> **AVAILABLE RECORDS**
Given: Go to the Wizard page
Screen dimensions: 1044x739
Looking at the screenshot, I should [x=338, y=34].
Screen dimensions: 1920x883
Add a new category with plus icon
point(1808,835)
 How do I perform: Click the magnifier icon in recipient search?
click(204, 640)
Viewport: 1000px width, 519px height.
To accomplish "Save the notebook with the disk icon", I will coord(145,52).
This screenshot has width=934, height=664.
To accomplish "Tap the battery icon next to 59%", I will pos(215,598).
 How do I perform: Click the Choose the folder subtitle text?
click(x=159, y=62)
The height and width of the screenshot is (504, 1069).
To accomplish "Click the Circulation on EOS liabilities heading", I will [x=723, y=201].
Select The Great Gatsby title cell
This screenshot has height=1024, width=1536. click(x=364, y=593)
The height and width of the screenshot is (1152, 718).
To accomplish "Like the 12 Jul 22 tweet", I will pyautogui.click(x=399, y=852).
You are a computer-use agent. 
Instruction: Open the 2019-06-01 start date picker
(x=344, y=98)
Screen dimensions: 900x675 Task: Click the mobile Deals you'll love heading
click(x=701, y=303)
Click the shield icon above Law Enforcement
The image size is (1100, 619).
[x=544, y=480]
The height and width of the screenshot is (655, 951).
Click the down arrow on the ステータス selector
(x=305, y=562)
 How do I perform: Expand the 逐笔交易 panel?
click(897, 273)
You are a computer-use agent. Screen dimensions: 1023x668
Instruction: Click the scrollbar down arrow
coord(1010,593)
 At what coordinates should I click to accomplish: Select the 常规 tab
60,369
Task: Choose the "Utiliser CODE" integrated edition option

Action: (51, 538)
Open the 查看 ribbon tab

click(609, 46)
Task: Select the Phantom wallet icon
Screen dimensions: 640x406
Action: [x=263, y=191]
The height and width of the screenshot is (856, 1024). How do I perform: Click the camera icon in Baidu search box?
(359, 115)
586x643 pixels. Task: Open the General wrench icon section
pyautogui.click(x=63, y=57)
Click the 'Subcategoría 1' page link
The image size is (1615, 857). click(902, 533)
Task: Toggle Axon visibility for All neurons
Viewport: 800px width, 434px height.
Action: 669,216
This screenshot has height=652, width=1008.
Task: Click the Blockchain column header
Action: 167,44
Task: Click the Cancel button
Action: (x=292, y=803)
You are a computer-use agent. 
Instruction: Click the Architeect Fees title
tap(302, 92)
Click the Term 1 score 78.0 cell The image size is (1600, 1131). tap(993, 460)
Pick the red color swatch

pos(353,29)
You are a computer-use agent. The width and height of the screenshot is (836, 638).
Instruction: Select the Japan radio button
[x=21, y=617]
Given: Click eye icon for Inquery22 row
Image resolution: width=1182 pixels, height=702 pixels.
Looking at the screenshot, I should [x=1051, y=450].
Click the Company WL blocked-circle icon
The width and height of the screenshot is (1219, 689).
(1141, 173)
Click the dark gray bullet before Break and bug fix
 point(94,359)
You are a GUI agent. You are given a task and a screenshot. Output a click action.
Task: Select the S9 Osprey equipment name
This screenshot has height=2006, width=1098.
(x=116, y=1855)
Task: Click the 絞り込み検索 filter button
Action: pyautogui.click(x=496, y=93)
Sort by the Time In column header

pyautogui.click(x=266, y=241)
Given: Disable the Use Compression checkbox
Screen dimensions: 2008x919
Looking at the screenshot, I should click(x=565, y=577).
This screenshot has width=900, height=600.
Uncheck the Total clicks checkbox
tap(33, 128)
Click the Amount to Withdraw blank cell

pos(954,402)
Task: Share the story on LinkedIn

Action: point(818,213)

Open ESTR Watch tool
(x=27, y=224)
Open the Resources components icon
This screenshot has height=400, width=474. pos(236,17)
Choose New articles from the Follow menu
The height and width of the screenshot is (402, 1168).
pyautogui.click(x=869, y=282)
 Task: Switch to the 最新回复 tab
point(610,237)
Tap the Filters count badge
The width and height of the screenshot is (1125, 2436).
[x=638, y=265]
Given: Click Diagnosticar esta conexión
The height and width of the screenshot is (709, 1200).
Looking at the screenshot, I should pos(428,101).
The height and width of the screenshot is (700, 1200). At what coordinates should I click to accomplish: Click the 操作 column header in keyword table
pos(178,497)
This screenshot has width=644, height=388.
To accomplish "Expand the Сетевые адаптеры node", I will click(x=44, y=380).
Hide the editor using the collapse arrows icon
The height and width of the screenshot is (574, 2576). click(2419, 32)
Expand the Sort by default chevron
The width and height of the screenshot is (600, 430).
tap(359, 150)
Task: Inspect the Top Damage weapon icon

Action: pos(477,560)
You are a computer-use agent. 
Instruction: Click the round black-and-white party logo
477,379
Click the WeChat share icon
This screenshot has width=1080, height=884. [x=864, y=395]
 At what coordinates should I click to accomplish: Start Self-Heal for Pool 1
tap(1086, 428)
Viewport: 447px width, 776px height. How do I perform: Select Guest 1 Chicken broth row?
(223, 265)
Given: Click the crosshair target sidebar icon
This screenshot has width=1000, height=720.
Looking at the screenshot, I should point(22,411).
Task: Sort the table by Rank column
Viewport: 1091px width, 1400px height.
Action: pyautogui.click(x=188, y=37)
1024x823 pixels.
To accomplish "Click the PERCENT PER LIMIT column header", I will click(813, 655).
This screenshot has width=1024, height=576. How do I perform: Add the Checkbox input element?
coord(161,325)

> **EXERCISE DESCRIPTION**
Up to and including the line with "You are a computer-use agent. Screen", print every line of the records from the start.

> **RESULT**
Given: Go to the Wizard page
Screen dimensions: 1044x739
Looking at the screenshot, I should [x=338, y=34].
Screen dimensions: 1920x883
Add a new category with plus icon
point(1808,835)
 How do I perform: Click the magnifier icon in recipient search?
click(204, 640)
Viewport: 1000px width, 519px height.
To accomplish "Save the notebook with the disk icon", I will coord(145,52).
This screenshot has width=934, height=664.
To accomplish "Tap the battery icon next to 59%", I will pos(215,598).
 How do I perform: Click the Choose the folder subtitle text?
click(x=159, y=62)
The height and width of the screenshot is (504, 1069).
To accomplish "Click the Circulation on EOS liabilities heading", I will [x=723, y=201].
Select The Great Gatsby title cell
This screenshot has height=1024, width=1536. click(x=364, y=593)
The height and width of the screenshot is (1152, 718).
To accomplish "Like the 12 Jul 22 tweet", I will pyautogui.click(x=399, y=852).
You are a computer-use agent. 
Instruction: Open the 2019-06-01 start date picker
(x=344, y=98)
Screen dimensions: 900x675 Task: Click the mobile Deals you'll love heading
click(x=701, y=303)
Click the shield icon above Law Enforcement
The image size is (1100, 619).
[x=544, y=480]
The height and width of the screenshot is (655, 951).
Click the down arrow on the ステータス selector
(x=305, y=562)
 How do I perform: Expand the 逐笔交易 panel?
click(897, 273)
You are a computer-use agent. Screen dimensions: 1023x668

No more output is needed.